[PATCH RFC v3 2/4] pidfd: add CLONE_PIDFD_AUTOKILL

From: Christian Brauner

Date: Tue Feb 17 2026 - 17:38:19 EST


Add a new clone3() flag CLONE_PIDFD_AUTOKILL that ties a child's
lifetime to the pidfd returned from clone3(). When the last reference to
the struct file created by clone3() is closed the kernel sends SIGKILL
to the child. A pidfd obtained via pidfd_open() for the same process
does not keep the child alive and does not trigger autokill - only the
specific struct file from clone3() has this property.

This is useful for container runtimes, service managers, and sandboxed
subprocess execution - any scenario where the child must die if the
parent crashes or abandons the pidfd.

CLONE_PIDFD_AUTOKILL requires both CLONE_PIDFD (the whole point is tying
lifetime to the pidfd file) and CLONE_AUTOREAP (a killed child with no
one to reap it would become a zombie). CLONE_THREAD is rejected because
autokill targets a process not a thread.

The clone3 pidfd is identified by storing a pointer to the struct file in
signal_struct.autokill_pidfd. The pidfs .release handler compares the
file being closed against this pointer and sends SIGKILL via
group_send_sig_info(SIGKILL, SEND_SIG_PRIV, ...) only on match. Files
from pidfd_open() or open_by_handle_at() are distinct struct files and
will never match. dup()/fork() share the same struct file so they extend
the child's lifetime until the last reference drops.

Unlike pdeath_signal autokill isn't disarmed on exec and on credential
changes that cross privilege boundaries.
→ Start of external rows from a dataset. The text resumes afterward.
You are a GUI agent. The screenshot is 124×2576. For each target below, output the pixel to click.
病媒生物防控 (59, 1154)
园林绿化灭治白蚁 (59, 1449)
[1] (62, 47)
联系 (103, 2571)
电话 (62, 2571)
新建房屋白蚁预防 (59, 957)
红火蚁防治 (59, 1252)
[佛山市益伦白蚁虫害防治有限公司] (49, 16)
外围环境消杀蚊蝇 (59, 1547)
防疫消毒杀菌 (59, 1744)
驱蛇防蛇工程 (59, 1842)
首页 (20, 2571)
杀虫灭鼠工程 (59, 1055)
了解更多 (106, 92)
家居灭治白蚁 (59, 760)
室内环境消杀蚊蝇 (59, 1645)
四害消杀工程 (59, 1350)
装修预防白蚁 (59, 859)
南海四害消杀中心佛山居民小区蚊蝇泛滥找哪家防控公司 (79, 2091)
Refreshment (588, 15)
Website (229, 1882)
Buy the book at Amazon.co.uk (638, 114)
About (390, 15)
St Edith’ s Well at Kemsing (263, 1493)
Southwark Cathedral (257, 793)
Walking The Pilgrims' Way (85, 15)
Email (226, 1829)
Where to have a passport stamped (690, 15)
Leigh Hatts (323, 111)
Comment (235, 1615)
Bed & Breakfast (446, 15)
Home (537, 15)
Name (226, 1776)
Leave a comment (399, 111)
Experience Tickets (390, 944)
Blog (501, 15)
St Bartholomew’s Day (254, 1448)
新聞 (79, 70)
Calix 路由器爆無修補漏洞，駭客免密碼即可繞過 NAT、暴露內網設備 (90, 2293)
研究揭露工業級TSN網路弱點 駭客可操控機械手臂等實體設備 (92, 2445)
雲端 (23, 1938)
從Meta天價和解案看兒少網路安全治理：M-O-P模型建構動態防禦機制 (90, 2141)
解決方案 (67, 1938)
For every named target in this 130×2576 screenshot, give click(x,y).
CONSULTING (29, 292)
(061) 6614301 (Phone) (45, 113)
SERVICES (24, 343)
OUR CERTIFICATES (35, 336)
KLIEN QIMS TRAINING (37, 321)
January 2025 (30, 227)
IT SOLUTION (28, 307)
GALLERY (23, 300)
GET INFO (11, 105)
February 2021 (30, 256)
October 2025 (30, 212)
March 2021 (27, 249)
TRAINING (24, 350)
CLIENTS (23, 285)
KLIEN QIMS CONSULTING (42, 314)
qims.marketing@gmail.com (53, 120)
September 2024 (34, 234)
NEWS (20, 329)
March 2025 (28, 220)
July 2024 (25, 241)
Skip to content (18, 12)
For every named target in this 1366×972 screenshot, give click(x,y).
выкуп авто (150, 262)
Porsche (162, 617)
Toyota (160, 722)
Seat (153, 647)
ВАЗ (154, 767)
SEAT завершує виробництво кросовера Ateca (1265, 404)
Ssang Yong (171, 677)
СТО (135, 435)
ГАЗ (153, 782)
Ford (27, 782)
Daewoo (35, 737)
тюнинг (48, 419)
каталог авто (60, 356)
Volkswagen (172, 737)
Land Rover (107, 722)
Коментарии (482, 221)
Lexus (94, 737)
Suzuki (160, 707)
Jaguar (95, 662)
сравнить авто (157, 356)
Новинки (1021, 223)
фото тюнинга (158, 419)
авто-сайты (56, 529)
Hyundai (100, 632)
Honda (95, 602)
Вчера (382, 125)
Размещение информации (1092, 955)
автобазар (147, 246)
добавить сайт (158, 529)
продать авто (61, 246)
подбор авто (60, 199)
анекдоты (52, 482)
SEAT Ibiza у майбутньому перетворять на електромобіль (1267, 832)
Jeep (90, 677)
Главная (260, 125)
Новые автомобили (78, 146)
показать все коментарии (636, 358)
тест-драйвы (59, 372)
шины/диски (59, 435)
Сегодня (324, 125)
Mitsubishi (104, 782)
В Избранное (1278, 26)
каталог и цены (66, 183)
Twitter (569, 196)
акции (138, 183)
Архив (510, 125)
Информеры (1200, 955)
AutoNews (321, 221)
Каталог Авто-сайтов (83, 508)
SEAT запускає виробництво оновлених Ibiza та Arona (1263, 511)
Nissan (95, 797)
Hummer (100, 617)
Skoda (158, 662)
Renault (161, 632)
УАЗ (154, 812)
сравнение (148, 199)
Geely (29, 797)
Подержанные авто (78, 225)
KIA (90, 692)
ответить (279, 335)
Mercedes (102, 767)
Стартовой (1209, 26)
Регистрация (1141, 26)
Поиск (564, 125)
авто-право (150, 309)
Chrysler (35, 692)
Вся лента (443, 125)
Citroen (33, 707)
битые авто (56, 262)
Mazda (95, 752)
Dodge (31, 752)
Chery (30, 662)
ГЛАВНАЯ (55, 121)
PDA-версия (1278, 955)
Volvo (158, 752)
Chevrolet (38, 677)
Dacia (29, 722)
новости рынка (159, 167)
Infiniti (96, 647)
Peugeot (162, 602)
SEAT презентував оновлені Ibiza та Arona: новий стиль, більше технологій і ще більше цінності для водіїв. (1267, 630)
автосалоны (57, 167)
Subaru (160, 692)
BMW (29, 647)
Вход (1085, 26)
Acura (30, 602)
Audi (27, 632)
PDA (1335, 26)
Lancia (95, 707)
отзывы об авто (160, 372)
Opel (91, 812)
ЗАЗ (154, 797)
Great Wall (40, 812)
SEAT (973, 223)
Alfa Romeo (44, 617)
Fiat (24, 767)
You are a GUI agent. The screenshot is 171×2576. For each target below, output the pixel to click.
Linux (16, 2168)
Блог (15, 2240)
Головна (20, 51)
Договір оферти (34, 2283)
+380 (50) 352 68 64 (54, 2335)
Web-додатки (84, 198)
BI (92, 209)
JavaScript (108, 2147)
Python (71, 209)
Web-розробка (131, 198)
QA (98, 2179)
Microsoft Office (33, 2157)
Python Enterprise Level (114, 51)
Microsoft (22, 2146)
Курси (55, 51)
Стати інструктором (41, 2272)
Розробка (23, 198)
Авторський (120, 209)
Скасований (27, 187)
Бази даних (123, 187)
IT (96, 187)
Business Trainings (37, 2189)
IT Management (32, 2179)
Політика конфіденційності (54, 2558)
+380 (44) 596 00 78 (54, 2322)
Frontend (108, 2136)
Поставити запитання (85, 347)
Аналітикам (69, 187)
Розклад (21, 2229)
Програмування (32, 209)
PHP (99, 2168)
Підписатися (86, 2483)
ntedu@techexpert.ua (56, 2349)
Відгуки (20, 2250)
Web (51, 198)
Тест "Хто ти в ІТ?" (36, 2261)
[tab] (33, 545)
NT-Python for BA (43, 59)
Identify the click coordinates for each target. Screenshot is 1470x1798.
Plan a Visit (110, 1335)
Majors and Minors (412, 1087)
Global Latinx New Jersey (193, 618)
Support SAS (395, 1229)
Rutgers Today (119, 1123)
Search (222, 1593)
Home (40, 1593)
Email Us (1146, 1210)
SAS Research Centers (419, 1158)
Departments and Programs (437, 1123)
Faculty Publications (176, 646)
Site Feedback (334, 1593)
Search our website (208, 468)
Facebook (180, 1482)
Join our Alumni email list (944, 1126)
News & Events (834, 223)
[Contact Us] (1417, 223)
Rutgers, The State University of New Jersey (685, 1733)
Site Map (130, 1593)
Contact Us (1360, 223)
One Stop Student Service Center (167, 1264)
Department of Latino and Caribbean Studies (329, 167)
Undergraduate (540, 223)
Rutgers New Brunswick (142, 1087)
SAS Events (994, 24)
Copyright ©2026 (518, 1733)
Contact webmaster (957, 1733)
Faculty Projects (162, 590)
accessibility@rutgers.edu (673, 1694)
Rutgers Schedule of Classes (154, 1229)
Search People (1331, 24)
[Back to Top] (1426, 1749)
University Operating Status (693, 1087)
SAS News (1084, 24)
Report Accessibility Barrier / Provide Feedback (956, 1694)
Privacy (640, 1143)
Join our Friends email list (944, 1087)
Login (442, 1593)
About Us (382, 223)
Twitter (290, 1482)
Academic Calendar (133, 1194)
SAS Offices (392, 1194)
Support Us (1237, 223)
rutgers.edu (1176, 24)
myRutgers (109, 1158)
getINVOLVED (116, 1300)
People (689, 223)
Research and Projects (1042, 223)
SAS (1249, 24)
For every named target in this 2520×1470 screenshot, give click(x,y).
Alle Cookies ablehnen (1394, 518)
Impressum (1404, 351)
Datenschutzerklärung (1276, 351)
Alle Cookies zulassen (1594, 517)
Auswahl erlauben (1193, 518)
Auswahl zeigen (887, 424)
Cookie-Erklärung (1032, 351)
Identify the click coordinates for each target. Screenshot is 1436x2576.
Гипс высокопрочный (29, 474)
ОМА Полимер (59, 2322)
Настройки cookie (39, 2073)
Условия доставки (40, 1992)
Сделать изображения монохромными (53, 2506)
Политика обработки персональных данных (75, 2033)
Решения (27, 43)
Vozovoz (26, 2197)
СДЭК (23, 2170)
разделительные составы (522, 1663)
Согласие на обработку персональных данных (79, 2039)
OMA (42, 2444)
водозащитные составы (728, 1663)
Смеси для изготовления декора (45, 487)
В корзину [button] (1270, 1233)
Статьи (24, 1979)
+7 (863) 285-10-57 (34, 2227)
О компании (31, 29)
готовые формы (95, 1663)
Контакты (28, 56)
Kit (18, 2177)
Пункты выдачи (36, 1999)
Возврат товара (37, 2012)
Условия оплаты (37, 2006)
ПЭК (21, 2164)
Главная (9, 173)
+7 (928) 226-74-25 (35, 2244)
It would defeat the purpose of
this whole endeavour.

Signed-off-by: Christian Brauner <brauner@xxxxxxxxxx>
---
fs/pidfs.c | 16 ++++++++++++++++
include/linux/sched/signal.h | 3 +++
include/uapi/linux/sched.h | 1 +
kernel/fork.c | 16 ++++++++++++++--
4 files changed, 34 insertions(+), 2 deletions(-)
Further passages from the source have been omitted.